Awash National Park, Ethiopia (since 2010)

 

 

Suburban areas of New York City, Long Island, and Westchester County (since 2010)

New York City and its surrounding suburbs are home to the descendants of a small house finch population introduced to Long Island in 1940, which has since grown enormously and dispersed in all directions. Our hope is that this population proves ideal for tracing the development of a song culture from its bottleneck origins to a fully realized new repertoire. With this in mind, our recording team scours the widely diverse urban and suburban neighborhoods of our home town, microphones in hand, listening for the telltale terminal buzz of a house finch song.

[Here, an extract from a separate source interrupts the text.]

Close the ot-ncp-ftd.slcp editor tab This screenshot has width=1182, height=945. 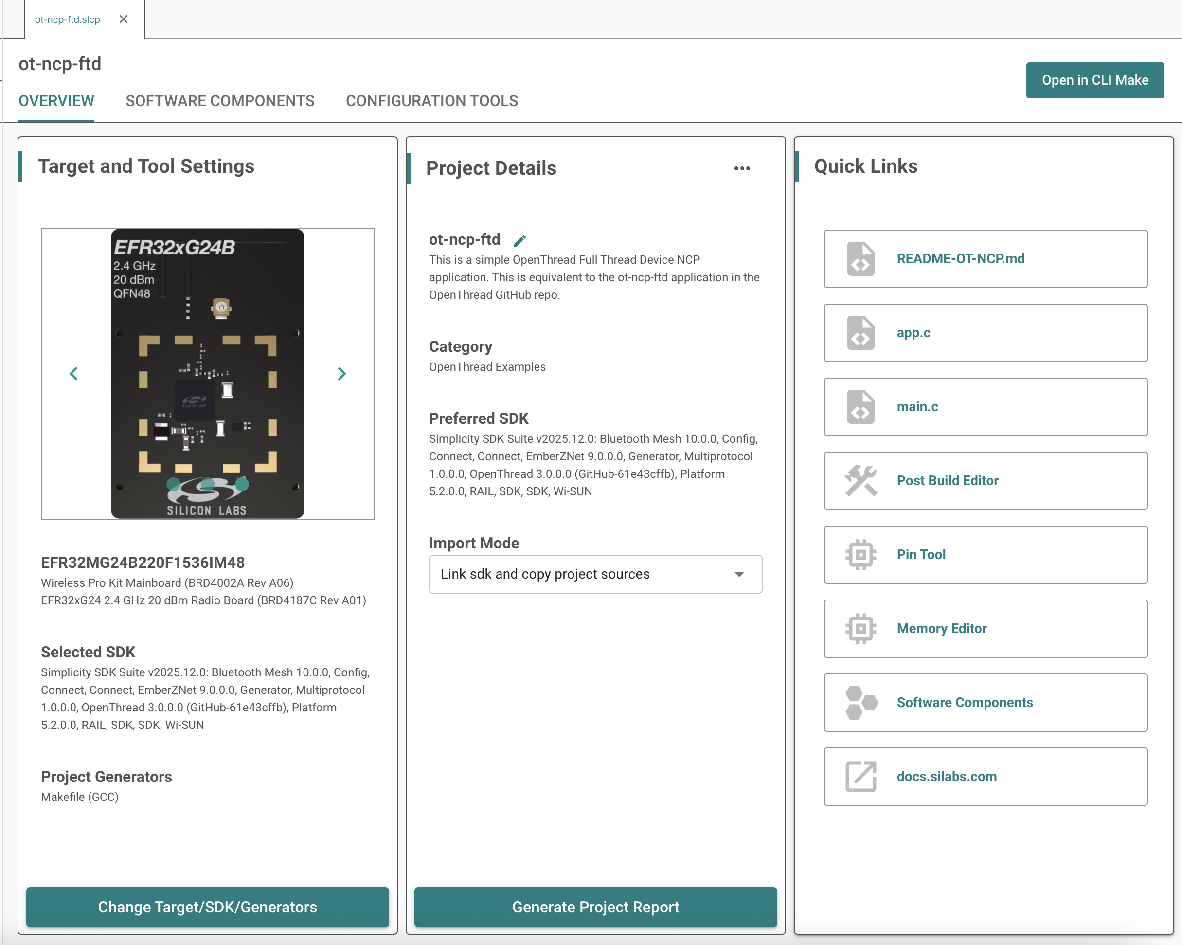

Whether we're cruising slowly with the car windows rolled down or roaming the streets on foot, the sparse distribution of these birds compared with their California counterparts makes them somewhat difficult to locate. Add to that the insistent noise of urban traffic and booming stereos, and it becomes a real test of patience. But long days of searching are often rewarded with the discovery of a pocket of house finches in some unexpected corner of the city, and conversations with the colorful local fauna make welcome distractions in the meantime.

On the left is one of Queens College's own resident house finches. He has claimed a perch right outside the classrooms at Remsen Hall and regularly greets students with song as they emerge from lecture. In the middle, Franny is taking a break from urban field work to record a house finch singing on a farm in Ithaca. On the right, a less cooperative bird is fleeing the scene.

-contributed by Franny Geller, 8/2012

 

Prescott Peninsula, Quabbin Reservoir (since 2004)

The beautiful Quabbin Reservoir with its Prescott Peninsula is the perfect place to do field research-- on a great number of things, I suppose, but for me it has been perfect for swamp sparrows-- a well-defined population in a large wild area with restricted public access, about three hours northeast of Queens College. The folks at the Massachusetts Department of Conservation and Recreation have treated us very well for five years and counting.

We are regularly rewarded for getting up early to balance on tussocks, with sightings of moose, bear, mink, coyote, and fox (yes even we hardcore biologists never lose our fascination with animals that are big or kill things). The greenery here is vibrant and interesting as well. Our site fell squarely in the town of Prescott before it and four other towns were flooded for the Reservoir in 1937; so we see a combination of reclusive wild plants, long established introduced species, and even the occasional cultivar such as lilac or forsythia that has persisted all these decades. I have begun a list of the wildflowers of the site (posted here), both those in the flooded forest and marsh and those on the roadsides and fields. I encourage our students and visitors to use and augment it.

On the left Dana Moseley, who is midway through her graduate work based on these Quabbin swamp sparrows, is attempting to engage a fledgling field assistant in the joys of nature.

On the right with me are valuable veteran field and lab managers from the first three years of the project: Cosmo Laviola and Stephanie Wallace, both of whom were intelligent and reliable helps to us and our young birds. The marsh in the background of this picture has been the most productive part of our site at the "Forest Products Swamp" as we have mischievously named it (because of a sign that indicated that "Forest Products" were going to be removed from its boundary just during our first field season). Unfortunately, however, because of the actions of beavers, the marsh has been drying up, allowing snakes, chipmunks, and shrews better access to the swamp sparrow nests, causing a precipitous drop in sparrow reproductive success in this area: an interesting ecological cascade!